Кресценций способствовал кровавому низвержению Бенедикта VI, так как очень важно было поставить на место папы, преданного императору и державшегося страхом, который внушали немецкие солдаты, такого папу, который бы не имел никакой поддержки извне. Та же причина способствовала смерти Иоанна XIV. Иоанн XV занял место Бонифация. Кресценций хотел силой заставить папу принять участие в задуманном им деле, но папа бежал в Тоскану, откуда обратился к Оттону III за помощью. Прибытие Оттона с его войском разрушило бы дело свободы. Консул Кресценций примирился с папой, который, к счастью, обладал только одной страстью – к деньгам. Кресценций дал ему много денег, и Иоанн XV стал его лучшим другом. Но консул не располагал достаточными силами, чтобы помешать Оттону III явиться в Рим за императорской короной. Несмотря на все усилия Кресценция, Оттон двинулся на Рим. Он готовился вступить в него, когда ему сообщили о смерти папы Иоанна. Он принудил римлян избрать папой Брунона, своего племянника, которому в то время было двадцать четыре года. Этот новый папа принял имя Григория V и поспешил короновать Оттона, который тотчас же лишил Кресценция звания патриция и изгнал его. Но молодой папа, боясь сторонников Кресценция, отменил второй пункт этого приговора.
Тем не менее все планы великодушного человека, мечтавшего о свободе, были разрушены восшествием на престол св. Петра правителя, который имел в своем полном распоряжении немецких солдат. У Кресценция был только один выход: тотчас же после удаления Отгона III он прогнал Григория V и объявил Рим состоящим под властью греческих, то есть константинопольских, императоров. Он назначил верховным первосвященником,– но с тем, что он будет обладать лишь духовной властью,– Иоанна Филагата, архиепископа Пьяченцы, подданного констангинопольских императоров; Филагат принял имя Иоанна XVI.

........

> [КРАТКОЕ ЗАДАНИЕ 1]
Ответьте на вопросы по тексту о Кресценции:
(а) Какой страстью обладал папа Иоанн XV?
(б) Сколько лет было Брунону, когда римляне избрали его папой?
(в) Какое имя принял Иоанн Филагат?
> [КРАТКОЕ ЗАДАНИЕ 2] Процитируйте текст о Кресценции от слов «Тем не менее» до слов «имя Иоанна XVI.».

> [ВЫДЕРЖКА ИЗ ДАННЫХ]
........

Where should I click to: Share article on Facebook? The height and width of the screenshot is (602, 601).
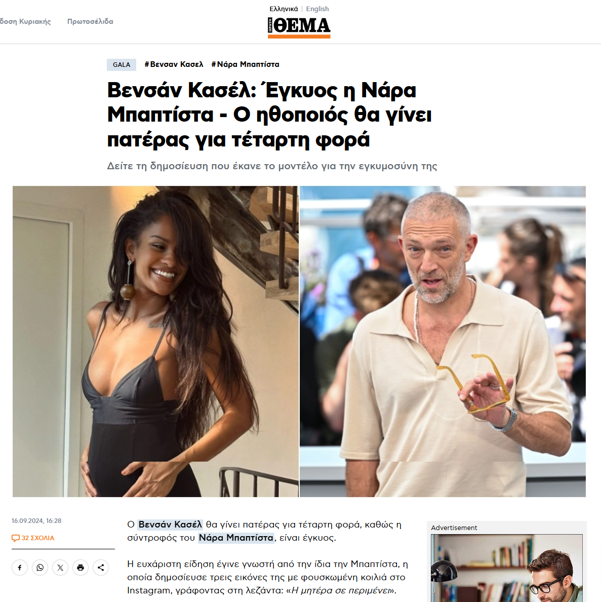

........

> [ПИСЬМЕННЫЙ ОТВЕТ 1]
(а) Страстью к деньгам.
(б) Двадцать четыре года.
(в) Имя Иоанна XVI.

> [ПИСЬМЕННЫЙ ОТВЕТ 2]
Тем не менее все планы великодушного человека, мечтавшего о свободе, были разрушены восшествием на престол св. Петра правителя, который имел в своем полном распоряжении немецких солдат. У Кресценция был только один выход: тотчас же после удаления Отгона III он прогнал Григория V и объявил Рим состоящим под властью греческих, то есть константинопольских, императоров. Он назначил верховным первосвященником,– но с тем, что он будет обладать лишь духовной властью,– Иоанна Филагата, архиепископа Пьяченцы, подданного констангинопольских императоров; Филагат принял имя Иоанна XVI.